Comments: 9
Abandoned by user 3 years ago
Oh - I missed that COMPLETELY when I read the book because I hadn't yet read By The Pricking of my Thumbs! There are so many of these tiny references. I'm just starting to catch them with this round of rereads. I think I will never be able to catch them all, no matter how many times I read the books.
Yeah -- it's the sort of thing you pick up on easily if you read the books in quick succession and in the right order, but really only then. It's also another another instance indicating that all of her books / characters inhabit the same fictional universe -- which she alludes to repeatedly in her later books, but except for three distinct examples I can think of (St. Mary Mead as a village name, Mr. Satterthwaite making an appearance in "The Three Act Tragedy", and Miss Lemon moving from employment with Parker Pyne to employment with Hercule Poirot), the worlds of the earlier books seem to be kept much more apart.
BrokenTune 3 years ago
That is probably one of the major take-aways I have from the "completion project", that she didn't just write stories according to a formula but there is an underlying "fictional universe" as you put it where characters do mix and interact.
Still, I am glad that she never had Marple and Poirot meet. It would have been too much. There is some subtle sense of joy in recognising details or characters from other stories in a new story, and I don't mean the obvious re-working of a plot here but the details such as the old lady with the glass of milk babbling about the child in the fireplace.
Agreed on all points. I think she started out never contemplating to mix the worlds of her various series -- but there probably came a point where she herself was, in part, living in those worlds, and as they subtly started to merge in her mind she began to work them into each other in the novels, too -- always careful, at least in the beginning, to keep the major strands of narrative and protagonists separate, however.

The somewhat ambiguous starting point is, I think, St. Mary Mead making an appearance in a Poirot novel ("The Mystery of the Blue Train," 1928) at around the same time Miss Marple made her first appearance in the newspaper short stories that were published as "The Thirteen Problems" in 1932, two years after "The Murder at the Vicarage" -- the first 6 of these stories appeared in December 1927 and throughout 1928. Yet, Miss Marple's existence is never so much as hinted at in "The Mystery of the Blue Train", even though she obviously wrote the novel at the same time as the short stories. After that, the cross references are somewhat more overt with the "border crossings" of individual characters.

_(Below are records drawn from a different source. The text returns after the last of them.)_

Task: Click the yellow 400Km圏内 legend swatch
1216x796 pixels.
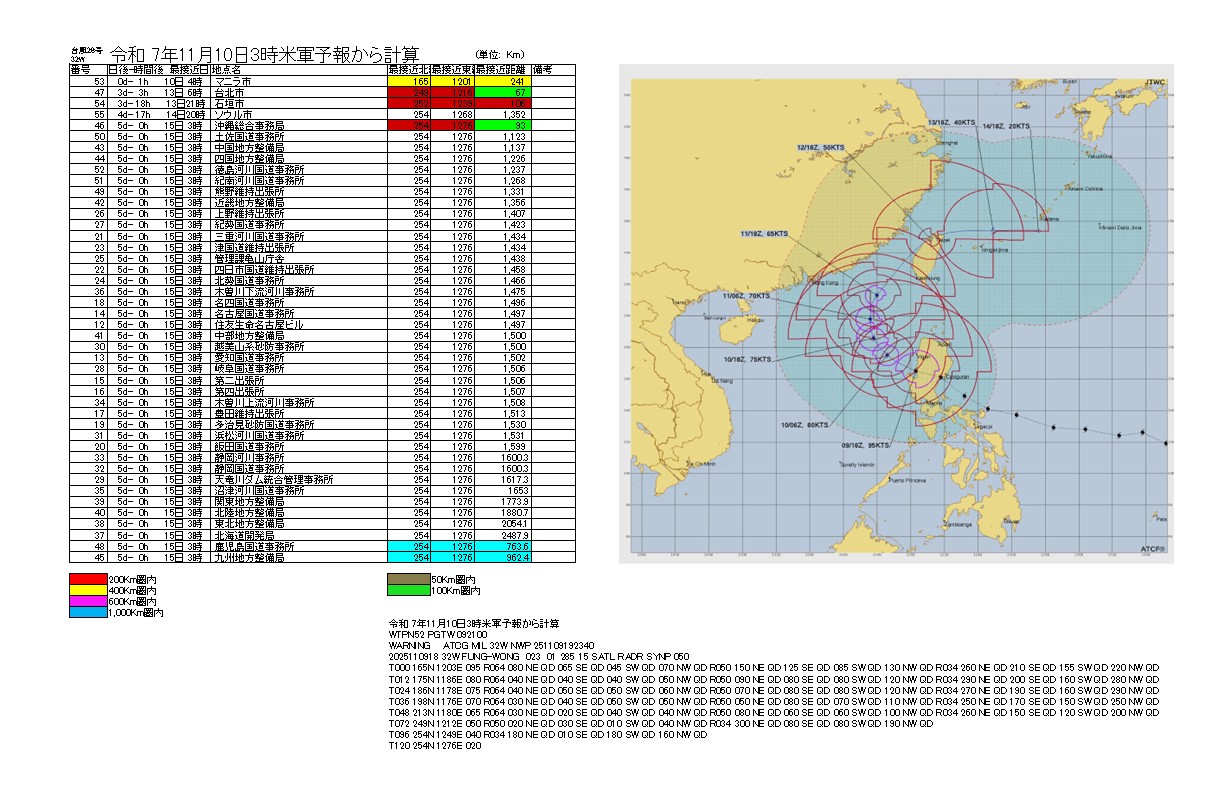Action: click(x=88, y=590)
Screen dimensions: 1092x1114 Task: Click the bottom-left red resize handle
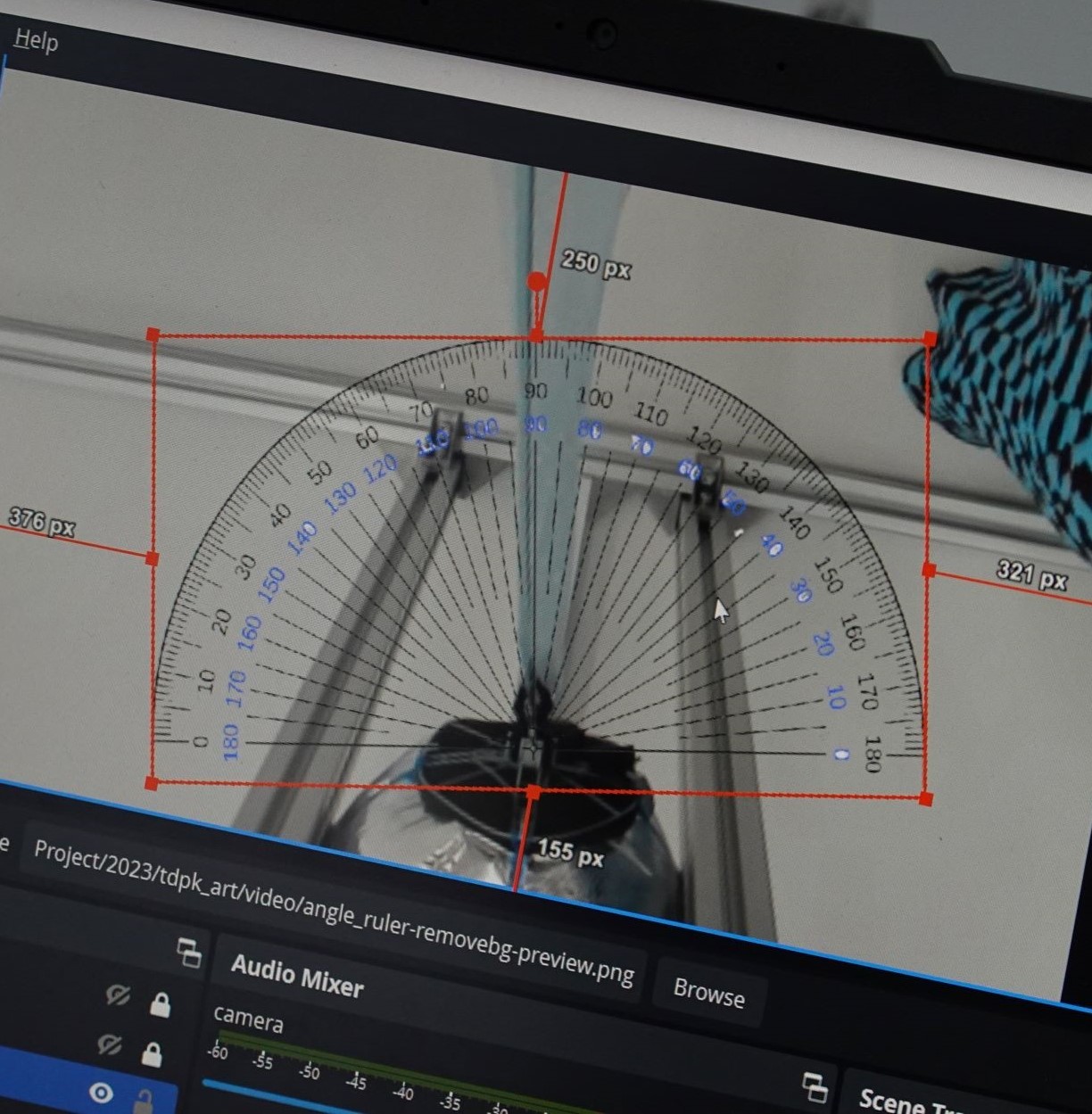(x=152, y=783)
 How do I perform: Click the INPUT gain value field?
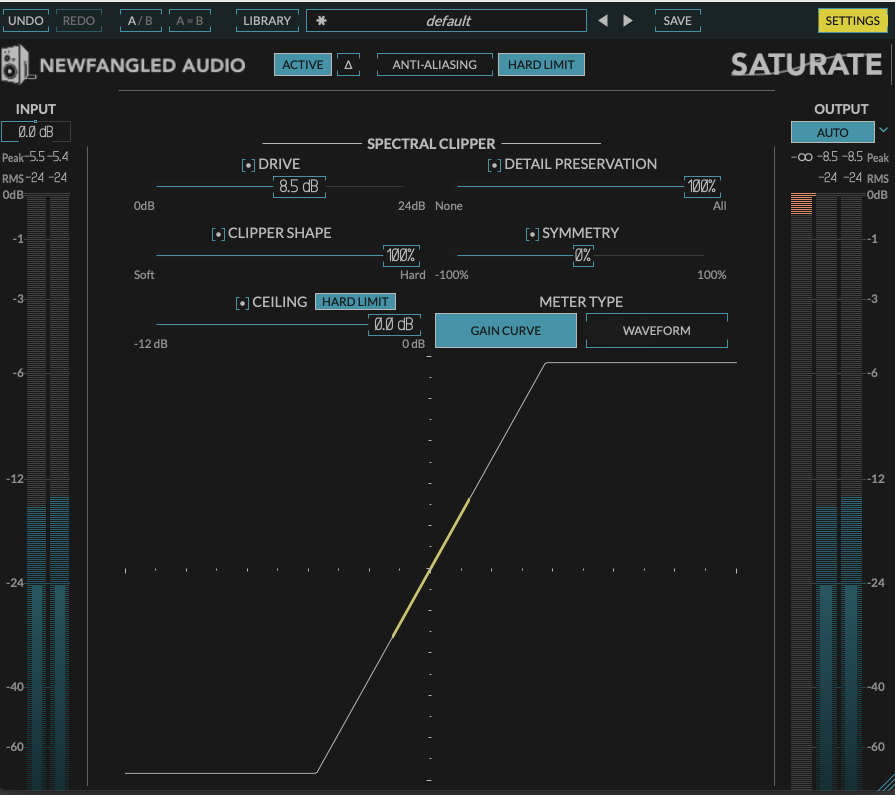(x=35, y=131)
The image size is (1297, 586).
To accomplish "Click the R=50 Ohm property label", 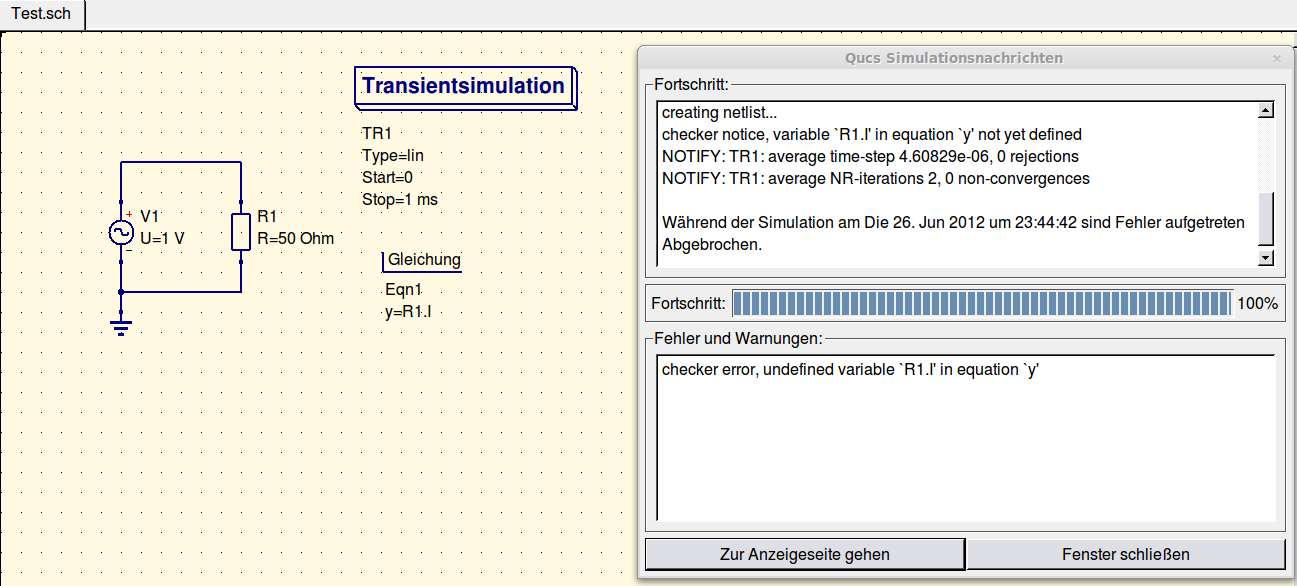I will point(295,239).
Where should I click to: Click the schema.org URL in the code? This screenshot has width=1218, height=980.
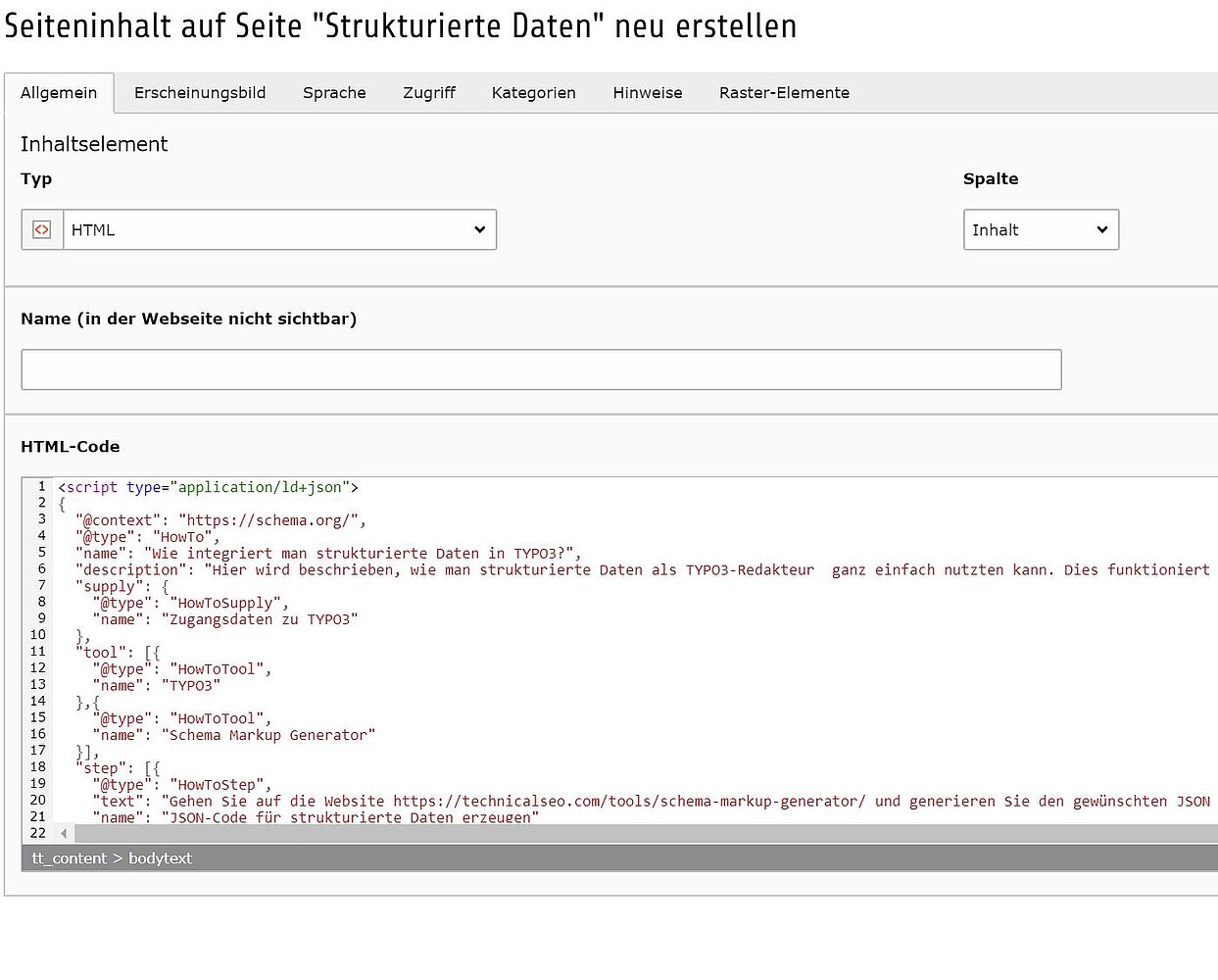click(271, 520)
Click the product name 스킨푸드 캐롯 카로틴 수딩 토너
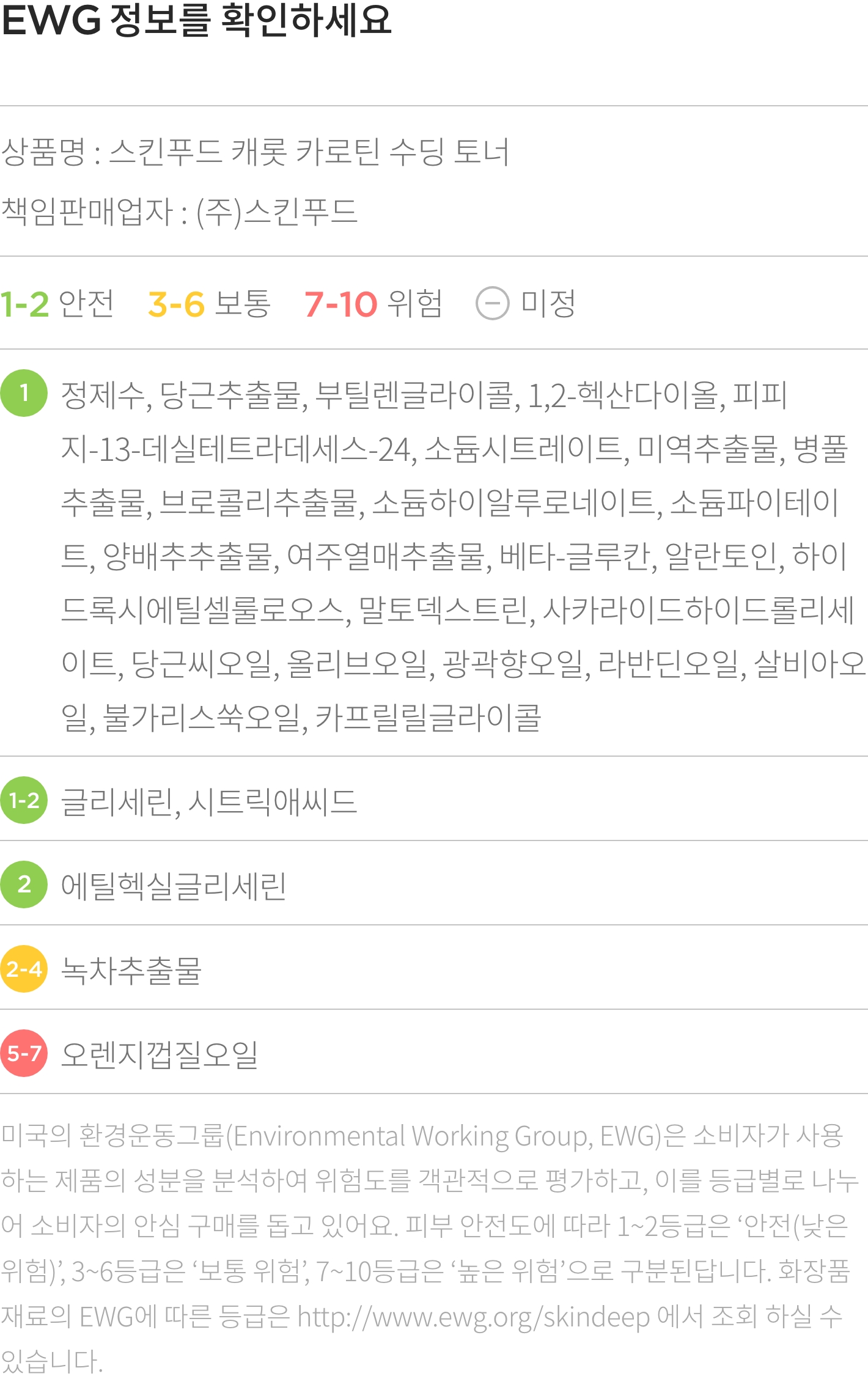Image resolution: width=868 pixels, height=1379 pixels. pyautogui.click(x=309, y=152)
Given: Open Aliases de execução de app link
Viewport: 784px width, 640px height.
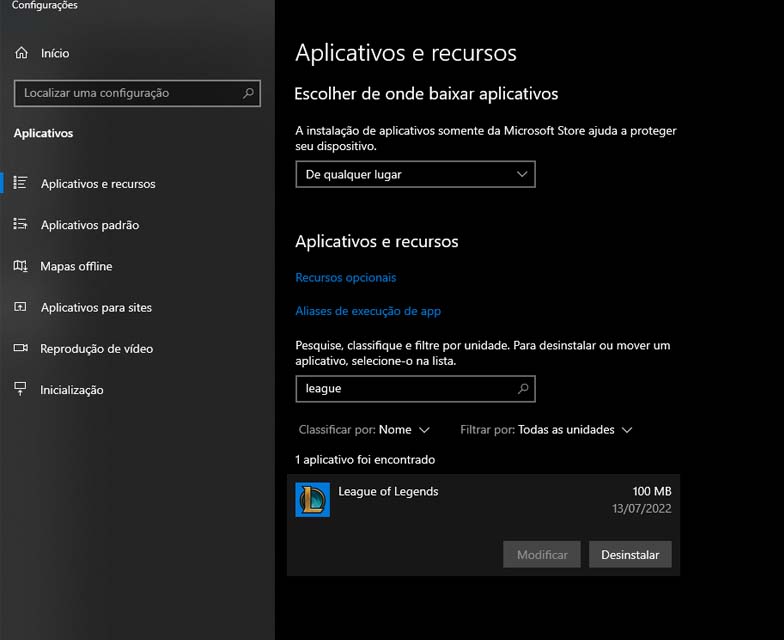Looking at the screenshot, I should [x=368, y=311].
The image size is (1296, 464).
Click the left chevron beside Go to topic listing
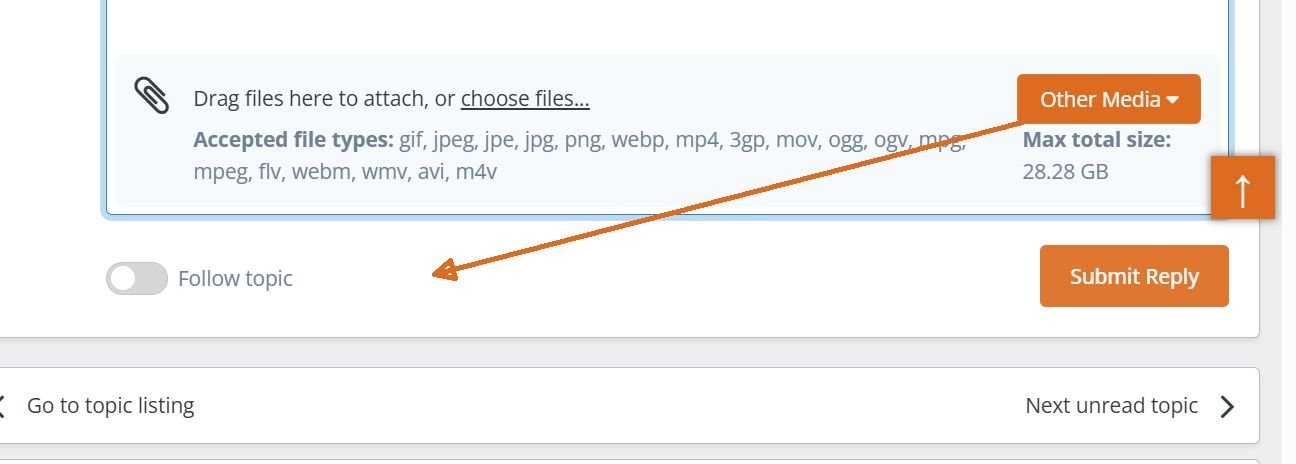point(3,406)
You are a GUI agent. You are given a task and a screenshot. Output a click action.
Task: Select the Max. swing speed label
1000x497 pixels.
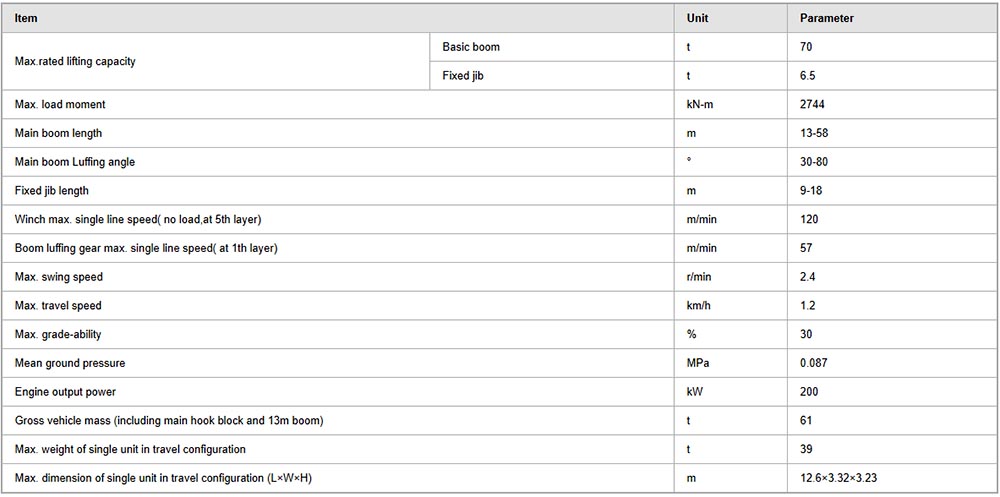[x=59, y=277]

Question: Do you recall Colonel and Mrs. Easterbrook (from "A Murder Is Announced") ever referring to a son ... or a nephew? I've always taken them not to have any relatives belonging to "the younger generation" -- in part, I actually think their disconnect with Patrick and Julia Simmons stems from their world being entirely that of their own generation (interesting in light of Christie's final books and what went wrong there, too), but the same last name cropping up in a starring role in "The Pale Horse" nevertheless begs the question. -- When OB asked it a while ago, I said I don't think it's a deliberate cross reference, and I still think so, but at the very least I think it's fair to say she liked the last name and decided to use it again ... in a similar way as every other maid in her novels is called Gladys.
BrokenTune 3 years ago
I remember that discussion of the Easterbrook connection and still I have been wondering all the way through if there really was nothing to connect Mark to the Easterbrooks in A Murder is Announced, because he would just fit so well into the whole setting (even tho I didn't like him as a character) and because Christie planted the Despards into the Pale Horse (and has one character have a connection with Julia Stark...obviously), too, so why would we need to exclude the possibility of Mark Easterbrook being related to the Colonel and his wife? And of course, we have Colin "Lamb" popping up in The Clocks. And the son of Griselda and the vicar in one of the later books, too.

The more the concept of the Christie universe grows on me, the more tend to think that there may have been some intention there to weave touch points into her different settings. Six degrees and all that...
BrokenTune 3 years ago
As for the Gladyses, I'm sure she just liked the name and the concept of the "typical" maid ... just as all of her gardeners are curmudgeons.
I'd *like* there to be a connection as well, but I think we'd really need something in Christie's writing to be able to say the cross reference is a deliberate one (as it definitely is with the Despards and Colin Lamb). Sigh. So many reasons to keep rereading so many of her books ...
BrokenTune 3 years ago
Well, I'm keeping an open mind as I haven't finished ALL of the short stories, yet... ;D

And, it sounds like a re-read of A Murder is Announced should be on the cards at some point, too. And that is never a bad thing.
Definitely not. On account of the book itself (plot line, characters, setting) as much as on account of the fact that it -- together with "The Mirror Crack'd" -- is probably one of Christie's most deliberately autobiographical novels.